(Stored records)
__________

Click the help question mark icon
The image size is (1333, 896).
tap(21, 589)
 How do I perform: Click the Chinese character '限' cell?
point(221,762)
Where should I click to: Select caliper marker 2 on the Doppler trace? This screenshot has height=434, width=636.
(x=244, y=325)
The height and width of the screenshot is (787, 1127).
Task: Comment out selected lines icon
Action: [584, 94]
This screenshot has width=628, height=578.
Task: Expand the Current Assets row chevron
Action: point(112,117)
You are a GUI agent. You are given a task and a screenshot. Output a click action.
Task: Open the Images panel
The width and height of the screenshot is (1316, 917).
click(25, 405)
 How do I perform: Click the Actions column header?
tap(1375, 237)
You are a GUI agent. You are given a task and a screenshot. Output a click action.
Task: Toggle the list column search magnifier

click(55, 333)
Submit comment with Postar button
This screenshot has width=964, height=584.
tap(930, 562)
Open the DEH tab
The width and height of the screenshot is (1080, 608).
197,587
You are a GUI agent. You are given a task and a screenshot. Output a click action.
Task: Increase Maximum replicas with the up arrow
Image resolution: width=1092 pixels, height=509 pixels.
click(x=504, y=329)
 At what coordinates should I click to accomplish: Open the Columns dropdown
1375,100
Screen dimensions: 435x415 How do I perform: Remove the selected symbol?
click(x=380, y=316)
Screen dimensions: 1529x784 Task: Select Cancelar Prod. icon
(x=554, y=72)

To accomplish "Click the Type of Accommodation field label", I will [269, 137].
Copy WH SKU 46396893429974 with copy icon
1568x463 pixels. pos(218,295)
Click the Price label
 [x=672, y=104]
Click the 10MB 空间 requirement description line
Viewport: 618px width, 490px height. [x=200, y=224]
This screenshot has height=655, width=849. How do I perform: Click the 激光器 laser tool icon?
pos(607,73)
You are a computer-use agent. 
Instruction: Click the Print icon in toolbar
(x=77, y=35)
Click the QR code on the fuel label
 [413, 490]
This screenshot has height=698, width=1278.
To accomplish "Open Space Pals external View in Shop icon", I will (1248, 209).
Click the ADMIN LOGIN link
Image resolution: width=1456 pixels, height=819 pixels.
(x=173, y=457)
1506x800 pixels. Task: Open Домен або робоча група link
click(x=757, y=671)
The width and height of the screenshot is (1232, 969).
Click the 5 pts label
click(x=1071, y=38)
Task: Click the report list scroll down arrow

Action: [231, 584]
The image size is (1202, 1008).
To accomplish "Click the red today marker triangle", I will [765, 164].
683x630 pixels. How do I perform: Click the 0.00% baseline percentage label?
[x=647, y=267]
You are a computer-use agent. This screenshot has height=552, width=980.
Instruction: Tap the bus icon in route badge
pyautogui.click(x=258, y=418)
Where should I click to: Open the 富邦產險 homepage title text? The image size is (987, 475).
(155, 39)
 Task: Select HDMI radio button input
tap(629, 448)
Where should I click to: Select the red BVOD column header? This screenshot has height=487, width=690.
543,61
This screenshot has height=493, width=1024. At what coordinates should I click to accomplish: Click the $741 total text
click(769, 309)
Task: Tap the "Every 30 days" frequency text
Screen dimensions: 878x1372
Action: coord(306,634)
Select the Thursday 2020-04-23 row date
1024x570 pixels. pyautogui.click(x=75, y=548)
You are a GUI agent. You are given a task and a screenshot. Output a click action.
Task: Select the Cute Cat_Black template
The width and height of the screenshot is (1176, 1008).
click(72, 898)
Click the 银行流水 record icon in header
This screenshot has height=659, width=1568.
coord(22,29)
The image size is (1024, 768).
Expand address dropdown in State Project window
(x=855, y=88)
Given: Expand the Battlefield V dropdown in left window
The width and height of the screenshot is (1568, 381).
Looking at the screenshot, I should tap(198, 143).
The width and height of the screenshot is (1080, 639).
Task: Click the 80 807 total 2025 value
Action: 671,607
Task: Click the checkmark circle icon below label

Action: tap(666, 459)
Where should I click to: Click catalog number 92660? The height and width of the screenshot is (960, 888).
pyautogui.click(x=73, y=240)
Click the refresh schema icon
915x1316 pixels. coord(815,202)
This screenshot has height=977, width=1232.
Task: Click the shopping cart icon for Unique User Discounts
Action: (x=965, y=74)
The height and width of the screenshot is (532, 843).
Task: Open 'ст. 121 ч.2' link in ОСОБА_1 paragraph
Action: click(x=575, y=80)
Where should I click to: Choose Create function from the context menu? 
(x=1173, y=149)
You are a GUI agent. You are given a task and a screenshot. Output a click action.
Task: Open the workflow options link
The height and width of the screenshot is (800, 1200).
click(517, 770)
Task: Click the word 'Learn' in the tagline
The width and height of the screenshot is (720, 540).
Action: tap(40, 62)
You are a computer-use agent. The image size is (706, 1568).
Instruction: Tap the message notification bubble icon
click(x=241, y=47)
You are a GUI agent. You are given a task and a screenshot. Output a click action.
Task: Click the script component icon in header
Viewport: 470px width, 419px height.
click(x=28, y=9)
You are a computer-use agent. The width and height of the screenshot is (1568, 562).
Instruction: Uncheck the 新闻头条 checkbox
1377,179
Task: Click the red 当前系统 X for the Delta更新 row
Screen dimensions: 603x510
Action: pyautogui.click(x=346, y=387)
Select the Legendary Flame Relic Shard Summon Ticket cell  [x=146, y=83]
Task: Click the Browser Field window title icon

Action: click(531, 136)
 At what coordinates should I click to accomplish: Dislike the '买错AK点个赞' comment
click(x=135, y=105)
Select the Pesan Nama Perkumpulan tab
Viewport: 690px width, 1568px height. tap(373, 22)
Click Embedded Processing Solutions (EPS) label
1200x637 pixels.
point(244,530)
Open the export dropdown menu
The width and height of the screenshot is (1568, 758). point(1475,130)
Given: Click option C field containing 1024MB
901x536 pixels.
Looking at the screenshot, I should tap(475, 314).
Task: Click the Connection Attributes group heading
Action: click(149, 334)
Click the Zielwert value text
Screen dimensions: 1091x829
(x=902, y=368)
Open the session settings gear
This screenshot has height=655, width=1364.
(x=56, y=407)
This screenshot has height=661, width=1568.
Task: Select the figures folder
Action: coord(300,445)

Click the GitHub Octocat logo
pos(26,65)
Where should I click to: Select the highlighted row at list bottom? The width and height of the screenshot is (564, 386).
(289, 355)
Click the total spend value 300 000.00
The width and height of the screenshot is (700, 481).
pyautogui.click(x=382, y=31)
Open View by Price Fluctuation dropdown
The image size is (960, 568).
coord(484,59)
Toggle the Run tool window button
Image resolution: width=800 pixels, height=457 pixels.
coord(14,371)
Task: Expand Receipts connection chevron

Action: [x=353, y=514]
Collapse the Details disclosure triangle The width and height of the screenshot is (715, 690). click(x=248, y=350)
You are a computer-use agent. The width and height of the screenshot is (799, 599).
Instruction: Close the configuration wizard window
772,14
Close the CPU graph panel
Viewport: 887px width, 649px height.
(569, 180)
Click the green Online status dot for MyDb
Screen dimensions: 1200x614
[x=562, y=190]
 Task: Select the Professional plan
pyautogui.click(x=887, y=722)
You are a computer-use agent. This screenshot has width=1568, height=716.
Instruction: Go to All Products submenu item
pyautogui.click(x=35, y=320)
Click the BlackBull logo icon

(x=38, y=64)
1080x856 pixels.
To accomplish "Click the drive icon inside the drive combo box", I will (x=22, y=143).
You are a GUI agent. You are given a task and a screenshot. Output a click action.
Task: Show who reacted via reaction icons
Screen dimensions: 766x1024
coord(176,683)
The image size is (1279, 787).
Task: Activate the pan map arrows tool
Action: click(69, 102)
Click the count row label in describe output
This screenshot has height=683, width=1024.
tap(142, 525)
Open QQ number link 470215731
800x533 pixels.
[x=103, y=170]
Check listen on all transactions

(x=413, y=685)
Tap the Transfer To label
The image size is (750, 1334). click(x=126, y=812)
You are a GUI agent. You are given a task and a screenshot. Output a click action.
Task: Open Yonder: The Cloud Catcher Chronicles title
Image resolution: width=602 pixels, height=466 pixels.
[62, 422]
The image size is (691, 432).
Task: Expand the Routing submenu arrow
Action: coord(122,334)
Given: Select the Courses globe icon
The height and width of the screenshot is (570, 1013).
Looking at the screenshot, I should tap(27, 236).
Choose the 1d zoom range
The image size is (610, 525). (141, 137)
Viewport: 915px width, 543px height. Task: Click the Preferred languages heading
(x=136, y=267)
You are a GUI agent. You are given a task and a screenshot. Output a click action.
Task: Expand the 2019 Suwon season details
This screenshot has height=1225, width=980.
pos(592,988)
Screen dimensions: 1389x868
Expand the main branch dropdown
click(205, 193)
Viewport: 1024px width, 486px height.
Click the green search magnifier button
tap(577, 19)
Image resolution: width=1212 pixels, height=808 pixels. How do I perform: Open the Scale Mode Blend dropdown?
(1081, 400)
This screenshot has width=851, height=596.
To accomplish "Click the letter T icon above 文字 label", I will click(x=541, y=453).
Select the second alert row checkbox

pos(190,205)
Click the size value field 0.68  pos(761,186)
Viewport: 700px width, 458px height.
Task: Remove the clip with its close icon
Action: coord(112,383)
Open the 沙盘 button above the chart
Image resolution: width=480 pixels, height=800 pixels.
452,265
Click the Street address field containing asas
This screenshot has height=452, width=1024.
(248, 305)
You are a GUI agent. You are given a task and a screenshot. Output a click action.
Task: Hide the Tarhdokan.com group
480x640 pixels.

__________

*What you should do:* Only lines with the word "above" are needed. Copy them from the preceding records.

*Answer to the problem:*
To accomplish "Click the letter T icon above 文字 label", I will click(x=541, y=453).
Open the 沙盘 button above the chart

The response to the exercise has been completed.